Regarding alleged employment benefits from the airport, Cllr Day said the airport is "struggling" to recruit locals.
The recruitment issue was also highlighted in a presentation from Stop Stansted Expansion (SSE), who compared the employment benefits put forward by the airport with a lack of employees and the higher potential of other London Airports to develop professional prospects.
They said: "Stansted Airport struggles to find people. The main recruitment ground is from Central and Eastern Europe."
The SSE spokesmen also listed evidence from the World Health Organisation related to noise and air pollution as "appropriate matters for review".
Referring to previous decisions made in legal proceedings in the UK, SSE said: "A planning committee is entitled to different planning judgements leading to a different conclusion and can lawfully reverse an earlier decision, provided it has good planning reasons, even if there are no material changes of circumstances"
Mr Brian Ross concluded by looking at carbon dioxide's impact on the atmosphere: "Even if we stopped the consequences now, things are going to get worse. And the longer we leave it, the worse it will get. I'm not usually the kind of individual who gets involved in emotional arguments, I tend to focus on numbers and facts, but with climate change it's impossible not to.
"If planet earth had a vote here today, which way would it vote?"
Ken O'Toole, Chief Executive at Stansted Airport, attended the meeting with John Twigg, his planning director, who covered technical aspects of the application for the airport's expansion.
Mr O'Toole argued that the eight-million passenger increase "creates no significant impacts" on air quality, carbon, noise and transport, and that it would deliver £35 million of investment in the Uttlesford.
He said: "Our mission is two-fold: to meet the needs of those using the airport and also to ensure that local people are able to travel, to trade, to find employment, to develop their careers and to enjoy a prosperous future.
"We remain an attractive proposition for leisure and business passengers and airlines alike. In the last 12 months, we have announced Emirates going 'double daily' to Dubai, Air India to Mumbai and Amritsar with a Boeing 787 and Ural Airlines to Moscow with an Airbus A320. Looking ahead to the summer season, early indications from airlines are that they are asking Stansted for a 15 per cent increase in seats flown compared to last summer."
Talking about climate change, John Twigg, planning director, said aviation accounts for "two per cent of global and six per cent of UK carbon dioxide emissions".
By comparison, "the fashion industry is ten per cent of global emissions", he said, adding that it is "rising fast, making it a greater contributor to the problem than the international shipping and aviation industries added together."
It is not known whether there will be an appeal against the decision to refuse the airport expansion.
A Green Party spokesperson said after the meeting: "Cllr Paul Fairhurst, led the lengthy debate with his strong and focused marshalling of the arguments throughout the hearing. 'I had to stand up for residents, many of whom had spoken passionately about climate change and the environment.
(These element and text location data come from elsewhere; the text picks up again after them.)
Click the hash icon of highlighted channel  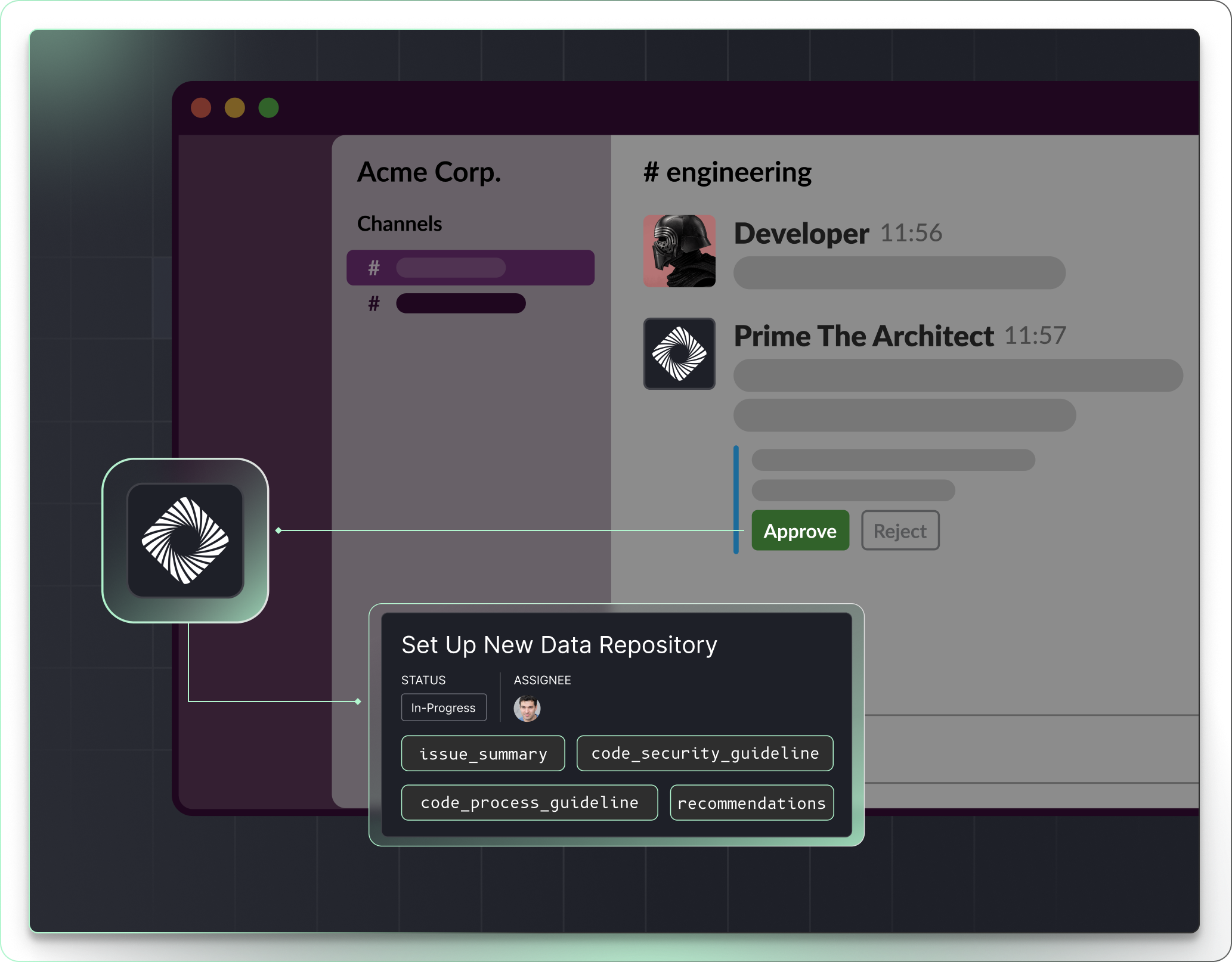[374, 268]
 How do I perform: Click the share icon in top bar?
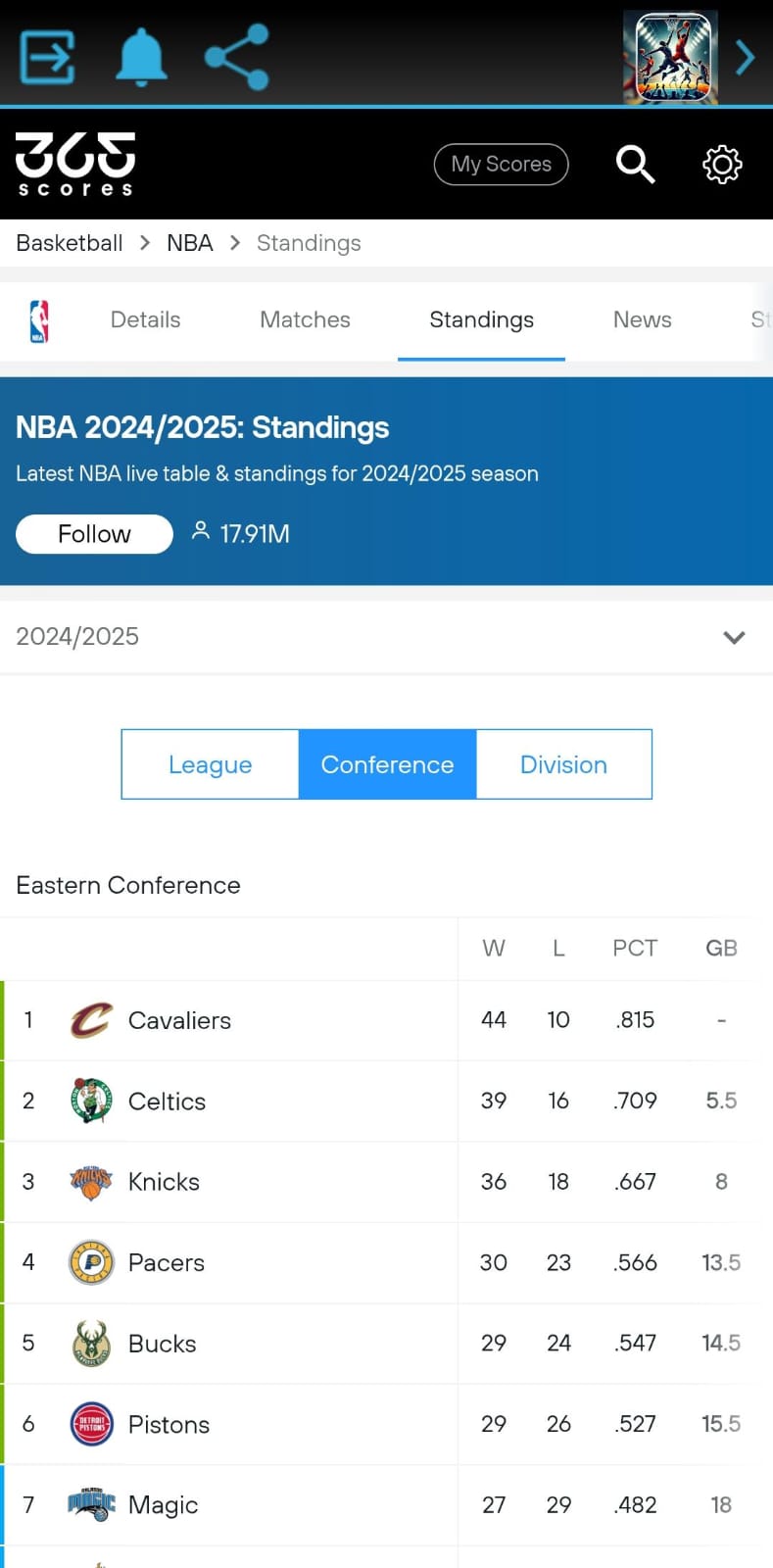(236, 57)
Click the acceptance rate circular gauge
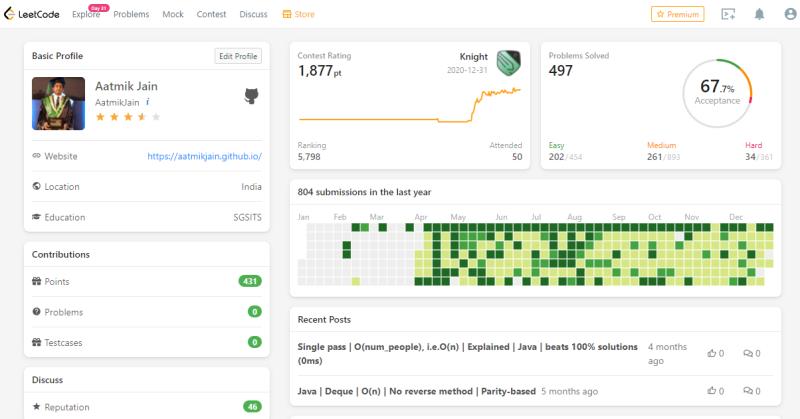The width and height of the screenshot is (800, 419). pyautogui.click(x=717, y=94)
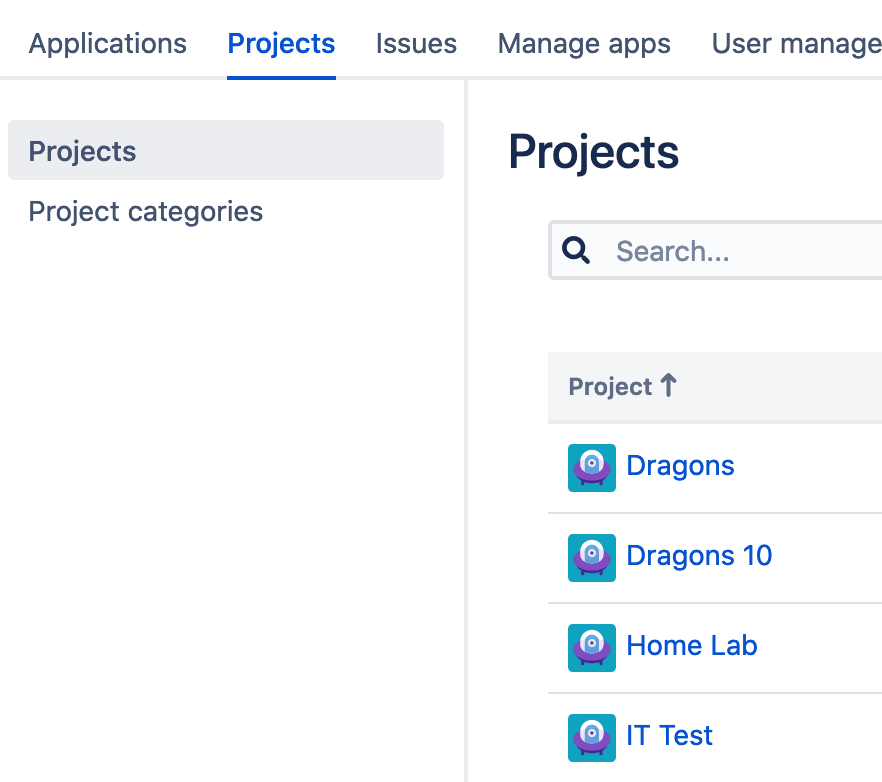Click the IT Test project avatar icon

(591, 737)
We were prepared to put these before dubious short term economic growth', he said.
"But Cllr Neil Reeve also noted that, 'Whatever the legal complexities are here, we also have a moral decision to make.' And make it they did!
"A balance must be struck between company profits and the health and prospects of future generations. In the meantime, the members of the planning committee are to be congratulated on the stand they have taken: Planet Earth 1, Aviation 0!"